DATA FOR THE TASK:
------------------------------------------------------------------------
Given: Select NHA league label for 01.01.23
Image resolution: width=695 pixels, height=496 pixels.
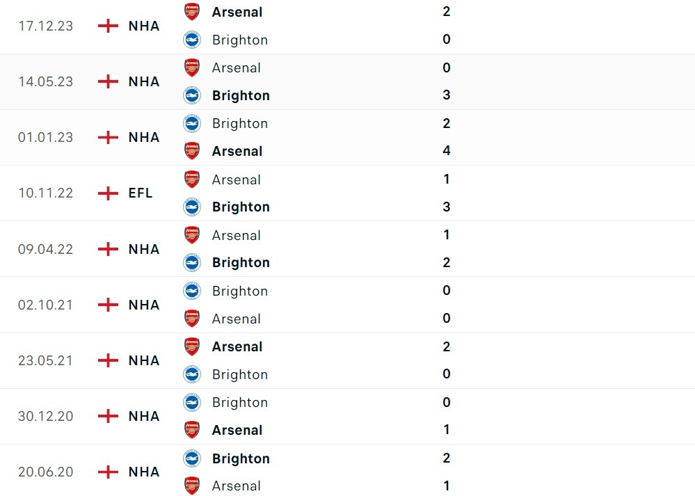Looking at the screenshot, I should pos(144,137).
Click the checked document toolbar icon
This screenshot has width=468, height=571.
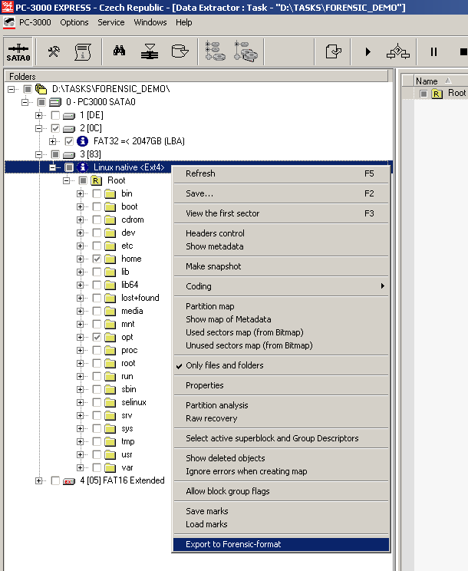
------------------------------------------------------------------------
ACTION ITEM: Write out exactly the lines from the one containing "Click the checked document toolbar icon" to the last line of the records above, both included, and leave out any pictures.

SOLVED EXERCISE:
Click the checked document toolbar icon
This screenshot has width=468, height=571.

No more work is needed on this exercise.